The National Bank of Poland published a report on inflation in which it revised the path of inflation upward – despite its relatively high level, the MPC stance weakens the zloty. The dollar was slightly stronger by midday on Fed expectations.
Most important macro data (CET – Central European Time). Estimates of macro data are based on Bloomberg information unless marked otherwise.
- No macro data that could significantly impact the analysed currency pairs.
NBP’s projections fail to support zloty
The National Bank of Poland’s “Report on Inflation”, published today, suggests that consumer inflation (CPI) won’t hit the inflation target by the end of 2019, even though its path was revised upward due to rising agriculture and energy commodities’ prices. It is said to reach 2% YOY in both 2017 and 2018 and should be even 0.3 percentage points higher the following year. The core index (excluding energy and food prices) ought to accelerate to 2.1% YOY, according to NBP’s projections.
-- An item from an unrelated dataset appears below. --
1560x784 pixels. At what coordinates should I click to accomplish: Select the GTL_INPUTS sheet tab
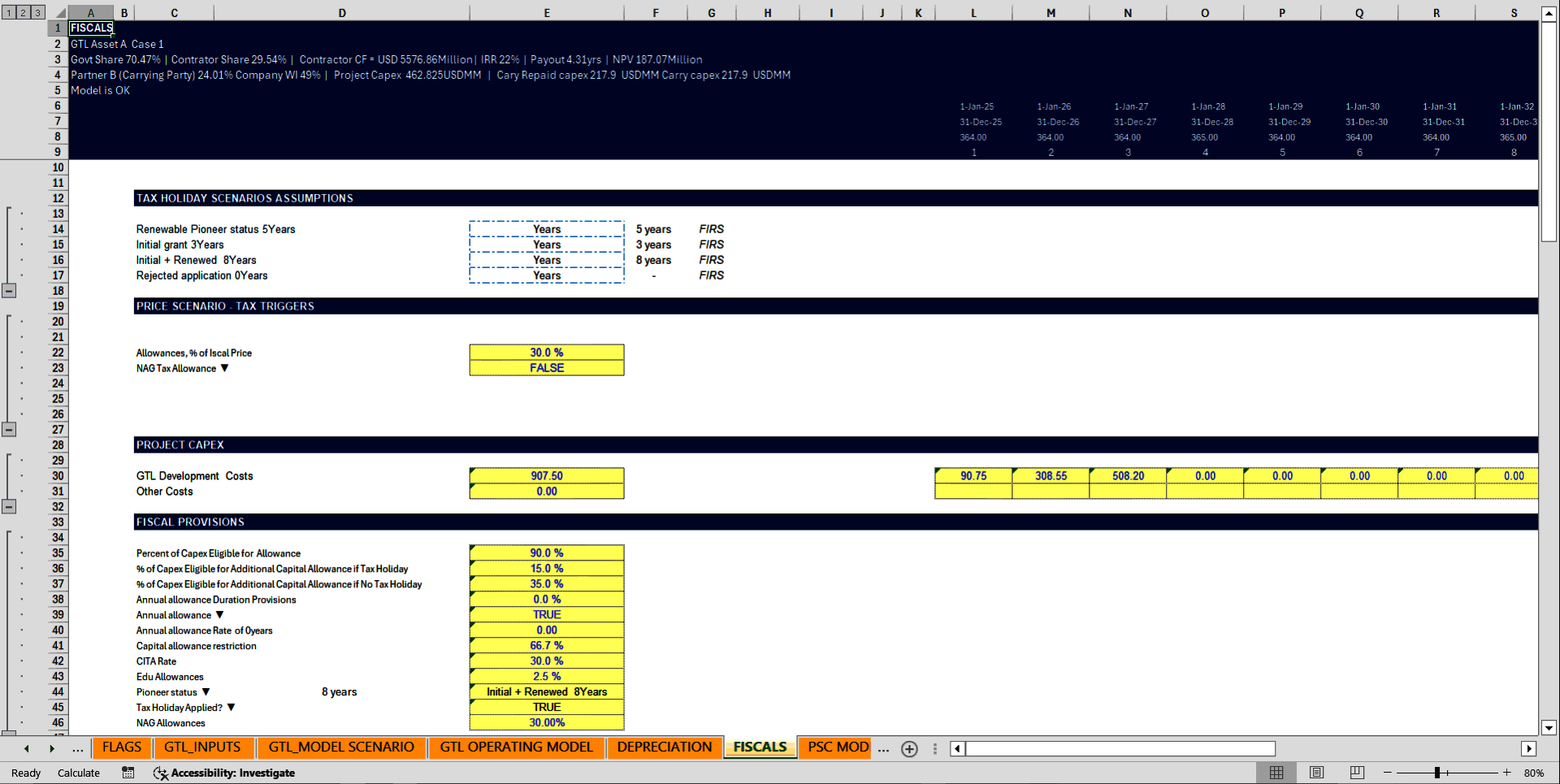(x=203, y=747)
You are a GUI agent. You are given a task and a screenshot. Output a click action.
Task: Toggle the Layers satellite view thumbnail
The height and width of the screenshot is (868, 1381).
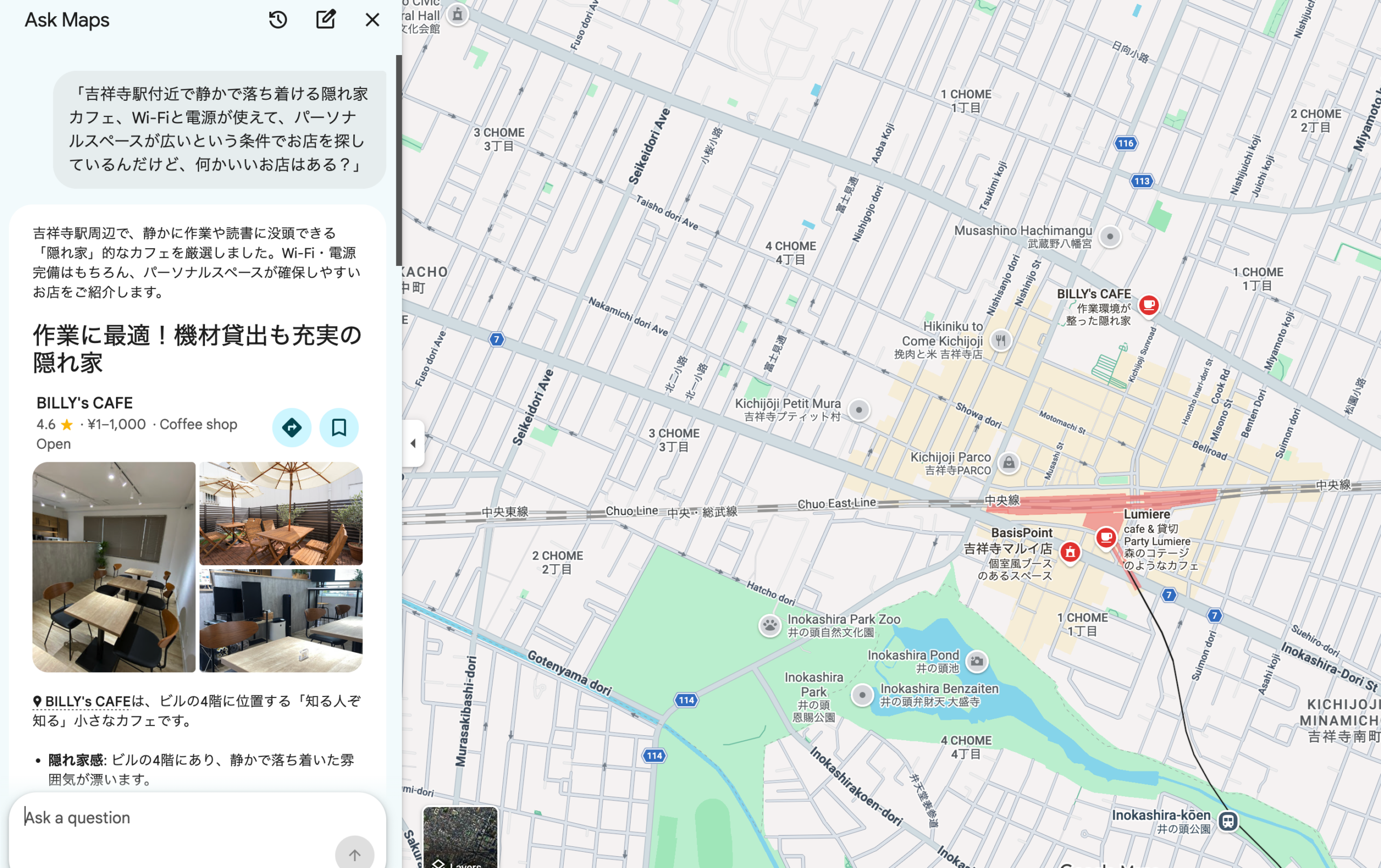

The Polish Central Bank also forecast that GDP growth, after a 2016 slump (2.6% YOY), should rise to 3.7% this year. However, the growth rate is said to cool down to 3.3% and 3.2% in the next two years, respectively. This year’s bigger increase in GDP could be attributed to a 6% growth in capital expenditures, while last year capex fell by 5.5%.
We also read in the report that NBP anticipates a further improvement in the Polish labour market. The unemployment rate should drop to 5.3% this year and continue to fall to 4.9% and 4.6% in 2018 and 2019. Projections for earnings are optimistic as well – this year they should increase by 4.6% while in 2019 the growth rate should pick up to 6%.
The zloty didn’t react positively to the data coming from the report. The market still remembers the surprisingly dovish stance of Adam Glapiński, the chairman of the Polish Monetary Policy Committee, who suggested during the last MPC press conference the possibility of no rate hikes even until the end of 2018. The fact that upward-revised inflation is to remain below the inflationary target doesn’t help the Polish currency in this regard.
Today, the EUR/PLN reached the highest level in one and a half months (ca. 4.354), but returned to 4.34 by midday. It was still the higher boundary of the pair in the mentioned timeframe. A similar reaction could be observed in the case of the Swiss franc, the British pound or the dollar in relation to the zloty. The negative sentiment towards the Polish currency could also be noticed in relation to the Hungarian forint – the PLN/HUF pair fell below the 72 level before midday.
Dollar regains strength
The dollar remained under pressure during the Asian session today after Friday’s labour market data. Although the report wasn’t severe, high expectations after Wednesday’s ADP employment report (+298k) and slightly weaker average hourly earnings (by 0.1 percentage point) added to the dollar’s depreciation. The EUR/USD pair went up to 1.07 again, the highest level in a month. However, one must point out that the euro has been somewhat stronger on hawkish signals coming from the European Central Bank.
Since around 8 a.m., EUR/USD went down around 40 bp lower to 1.066. On Wednesday, we are anticipating the Federal Reserve’s decision regarding the level of interest rates, which the market currently focuses on. The probability of a rate hike is presently measured at 100%. The main focus point should be whether the Fed suggests more than three rate hikes in 2017. Should it imply such a possibility, the dollar could appreciate.
The market has also been closely watching the events unfolding in Great Britain. Theresa May, GB’s Prime Minister, could trigger Article 50 of the Lisbon Treaty as soon as Tuesday, should she convince her opponents (even among her own ranks) to reject the amendments to the bill. The British currency depreciated in the last two weeks – nearly 3% in relation to the dollar. Today, it gained 0.3% to the dollar around midday but it was still close to two month lows. The pound could be potentially hit with higher volatility as the debate regarding the bill to exit the European Union continues. If May triggers Article 50 swiftly, the pound could be put under downward pressure.